L’unico posto caldo

Questo scritto risale a un paio di anni fa. Era maggio e faceva freddo. E in quel momento mi sentivo proprio così, come ho descritto. Ogni tanto mi ci sento ancora. 

Stamattina il mondo è freddo.
Quando mi sono alzato le nuvole scendevano fino a valle e oscuravano le montagne. E pioveva.
Ero certo fosse novembre, se il calendario non avesse insistito a dire che eravamo in maggio. Non so se fidarmi.
Più tardi in ufficio avrei controllato su Google. Google non mente mai. Naturalmente, l’intento si perde nei 66 chilometri di viaggio che mi separano dal lavoro.
Una cifra in meno del numero della bestia e poi potrei tranquillamente andare all’inferno. O forse ci sto già andando.
Tutte le religioni si immaginano l’inferno come un luogo caldo. Ma per me non è così.
L’inferno è un luogo grigio, grigio e freddo.
L’inferno è andare tutti i giorni in un posto senza sapere perchè. Sapendo solo che devi farlo.
L’inferno è sentirsi soli quando si è circondati da persone.
L’inferno è la mancanza di relazioni.
L’inferno è vedere, parlare, sfiorarsi tutti i giorni senza mai essere realmente toccati da nessuno.
Essere insieme ma separati.
Calpestare lo stesso suolo, soffrire gli stessi drammi, respirare la stessa aria.
E tuttavia rimanere soli.
Questo è l’inferno. Non entrare dentro nessuno. Nessuno che ti entra dentro.
L’inferno è freddo.
Come un letto a due piazze occupato da una persona sola.

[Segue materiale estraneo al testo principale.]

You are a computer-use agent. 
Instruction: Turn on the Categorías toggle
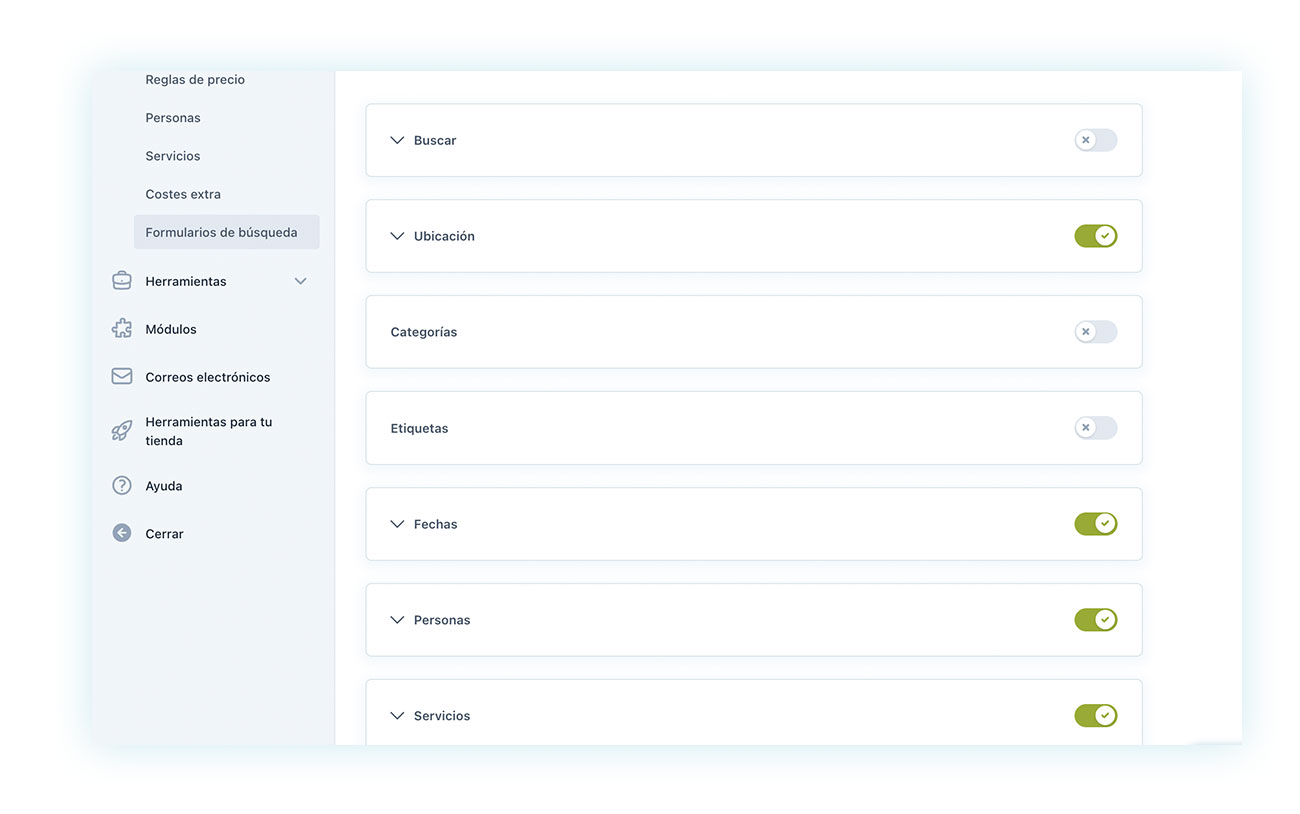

Esco per andare a mangiare in questa grigia mattina di novembre. Che in realtà dovrebbe essere maggio, ma tanto non ci crede nessuno.
È freddo.
È solo fuori o anche dentro?
L’inferno ha vinto o la battaglia è ancora in corso?
Entro nella mia auto. Mi avvolge con il suo asfissiante tepore.
Quell’odore di chiuso, di polvere e terra, di briciole, di fazzoletti soffiati, di chilometri di asfalto calpestati, di scarpe sudate, di musica rock a palla, di pianti e carezze. Un intero mondo ruota attorno a quella sensazione di soffocante protezione.
Sembra la mamma. Mi sento bene nella mia piccola Modus.

Di tutto il Trentino, l’unico posto caldo.

7 Risposte a “L’unico posto caldo”

  1. Certi commenti mi spiazzano. Grazie è tutto quello che riesco a dire online (il resto dal vivo).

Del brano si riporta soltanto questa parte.